Point-Claire, Québec, Kanada
Sheila Watt-Cloutiers sehnt sich nach Kälte und Eis.
Sheila Watt-Cloutier, geboren 1953 in Kuujjuaq, Nunavik (nördliches Québec, Kanada), ist eine kanadische Inuit-Aktivistin. Sie setzt sich international für die Rechte der Inuit und den Schutz der Arktis ein.
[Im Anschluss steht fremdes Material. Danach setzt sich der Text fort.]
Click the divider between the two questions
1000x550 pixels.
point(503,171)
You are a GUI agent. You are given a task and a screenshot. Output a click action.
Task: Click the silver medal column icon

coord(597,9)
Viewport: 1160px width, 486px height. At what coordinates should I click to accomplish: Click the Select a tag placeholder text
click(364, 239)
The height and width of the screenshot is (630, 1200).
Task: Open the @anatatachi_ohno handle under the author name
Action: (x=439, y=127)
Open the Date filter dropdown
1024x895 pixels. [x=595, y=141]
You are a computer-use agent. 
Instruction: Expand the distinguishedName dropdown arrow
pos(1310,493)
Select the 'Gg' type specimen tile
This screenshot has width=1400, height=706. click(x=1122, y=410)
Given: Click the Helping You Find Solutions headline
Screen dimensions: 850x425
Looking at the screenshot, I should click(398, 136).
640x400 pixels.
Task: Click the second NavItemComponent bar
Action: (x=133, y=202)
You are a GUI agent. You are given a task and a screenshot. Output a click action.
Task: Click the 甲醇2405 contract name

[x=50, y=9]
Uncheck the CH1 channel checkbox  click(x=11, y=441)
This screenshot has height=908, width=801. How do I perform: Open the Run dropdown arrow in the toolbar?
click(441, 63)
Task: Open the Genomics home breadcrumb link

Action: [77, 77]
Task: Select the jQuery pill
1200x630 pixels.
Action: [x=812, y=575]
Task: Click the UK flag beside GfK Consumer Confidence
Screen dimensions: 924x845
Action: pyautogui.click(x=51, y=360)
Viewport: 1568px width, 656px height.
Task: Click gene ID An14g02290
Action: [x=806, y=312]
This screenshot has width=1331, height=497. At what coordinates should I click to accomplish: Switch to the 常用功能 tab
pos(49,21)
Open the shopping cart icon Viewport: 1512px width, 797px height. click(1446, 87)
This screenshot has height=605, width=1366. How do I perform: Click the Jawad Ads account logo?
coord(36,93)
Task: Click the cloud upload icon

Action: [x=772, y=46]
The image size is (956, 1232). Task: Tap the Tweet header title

In ihrer Arbeit fordert sie, dass der Klimawandel als Menschenrechtsfrage anerkannt wird und die Weltgemeinschaft Verantwortung übernimmt, damit die arktischen Gemeinschaften auch in Zukunft selbstbestimmt und im Einklang mit ihrer Umwelt leben können.
Video: Introduction Sheila Watt-Cloutiers
Sie erhielt zahlreiche Auszeichnungen, darunter den Order of Canada und den Right Livelihood Award.
Ihre Sehnsucht bezieht sich darauf, dass die Inuit und andere arktische Völker ihr „Recht auf Kälte“ und damit ihre Lebensweise, Kultur und Menschenrechte bewahren können, trotz der Bedrohungen durch Klimawandel und Umweltzerstörung.
In ihrem Buch “The right to be cold” beschreibt sie folgende Begebenheit:
Es war auf einer Konferenz in Mailand, als ich von einem Journalisten einer großen britischen Zeitung interviewt wurde. Ich erklärte ihm, wie sehr die Kultur und wirtschaftliche Unabhängigkeit der Inuit ebenso wie die arktische Tierwelt auf Kälte, Eis und gefrorenem Boden beruhen – und wie die drastischen Veränderungen von Temperatur und Wetterlagen eine ganze Lebensweise aus den Angeln heben und uns unsere wirtschaftlichen, sozialen, kulturellen und gesundheitlichen Rechte entziehen.
,Ah’ sagte er. ,Sie kämpfen also für das Recht auf Kälte.’
Genau das ist es, dachte ich: Das Recht auf Kälte. Von da an wurde dieser Ausdruck zu dem Leitsatz, mit dem wir unseren Kampf auf den Punkt brachten.
Watt-Cloutiers (2015). The right to be cold. University of Minnesota Press. S. 230f.